[Problem details]:
Print the lines below from the line with "Task: Click the Policies breadcrumb link" to the line with "The width and" exactly, keeping both ends, and print no pictures.

[Entries supplied]:
###
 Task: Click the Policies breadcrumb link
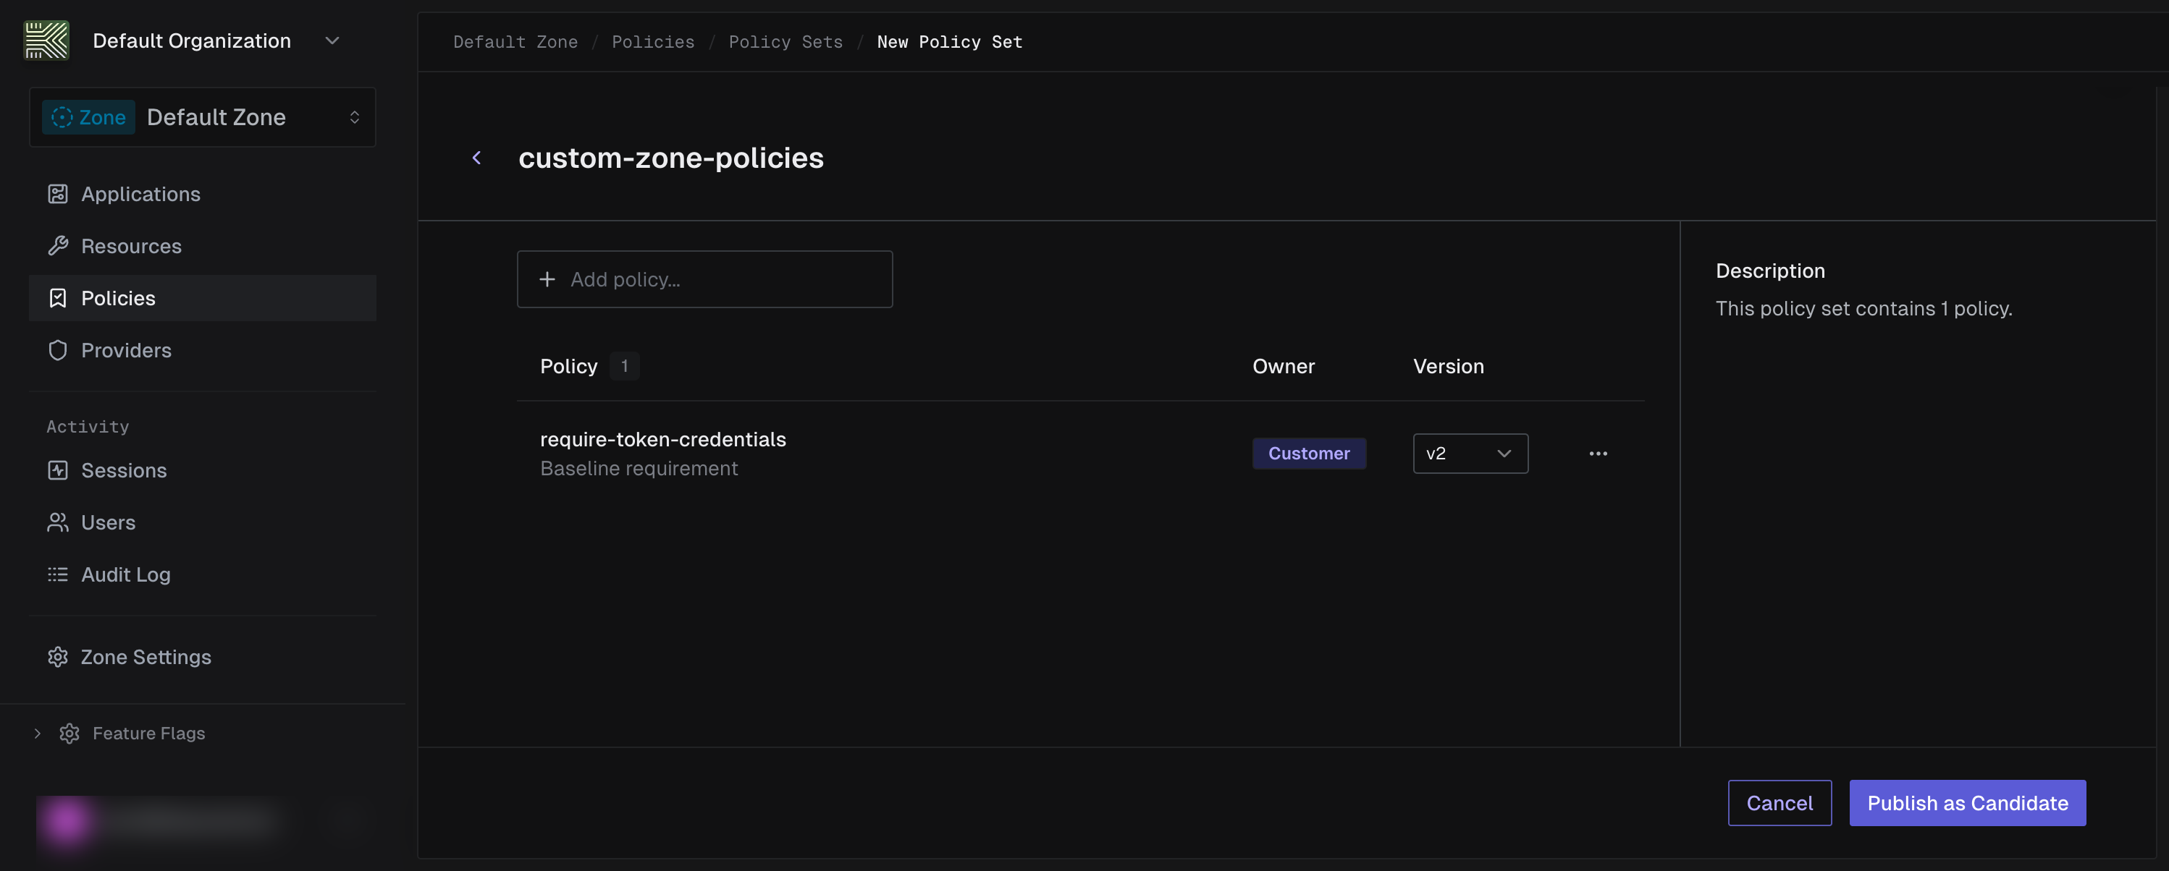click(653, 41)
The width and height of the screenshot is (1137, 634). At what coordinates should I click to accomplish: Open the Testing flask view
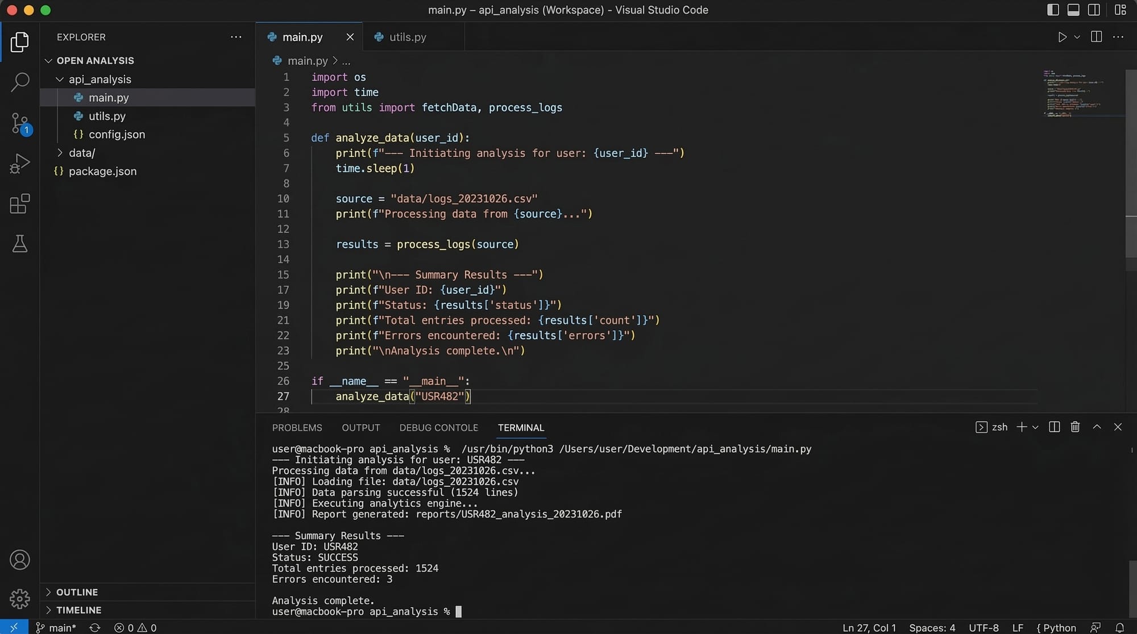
###
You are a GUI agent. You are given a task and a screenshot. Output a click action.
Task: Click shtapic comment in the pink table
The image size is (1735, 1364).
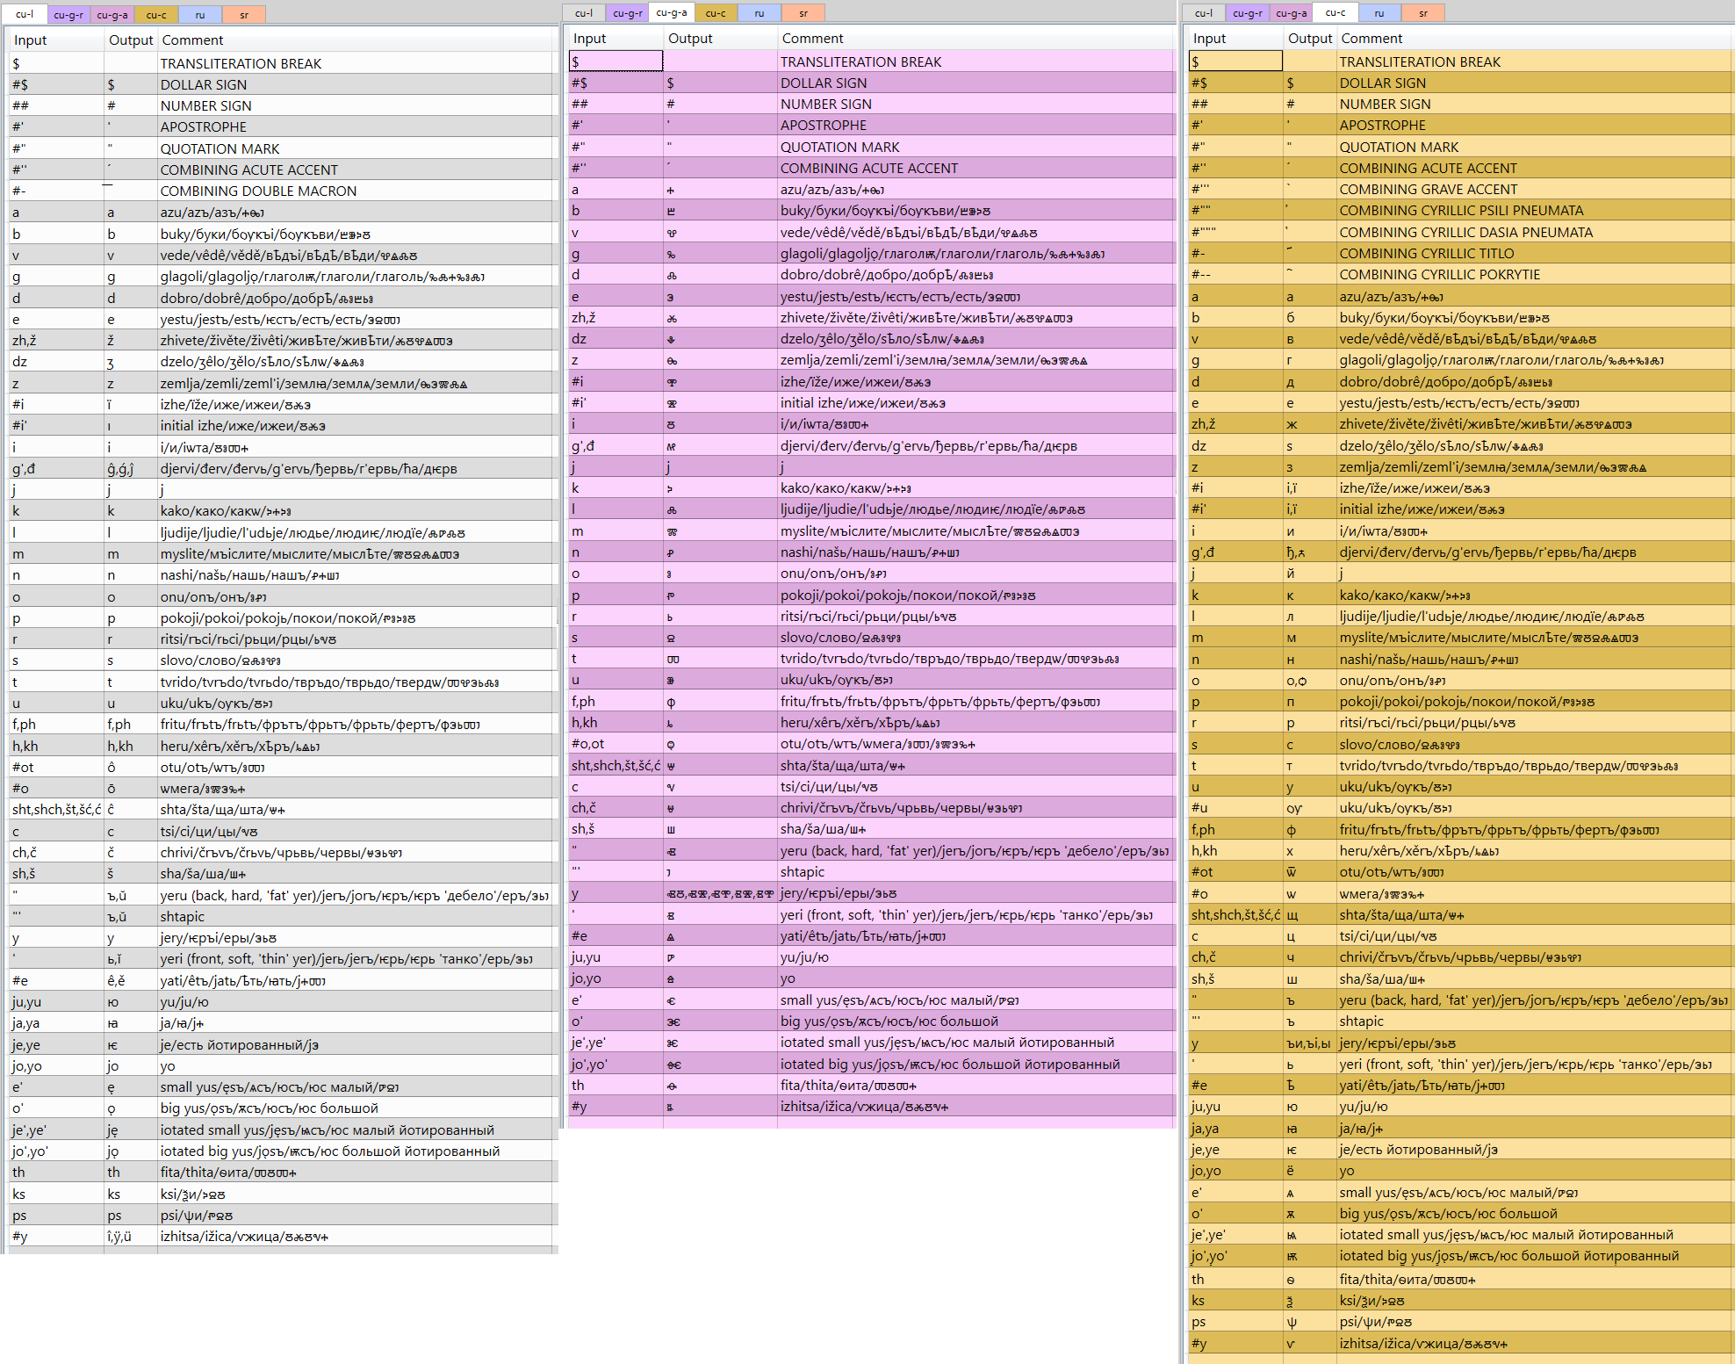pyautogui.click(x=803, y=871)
###
[Solution to the exercise]:
 Task: Click the Policies breadcrumb link
click(653, 41)
The width and height of the screenshot is (1137, 634). At what coordinates should I click to accomplish: Open the Testing flask view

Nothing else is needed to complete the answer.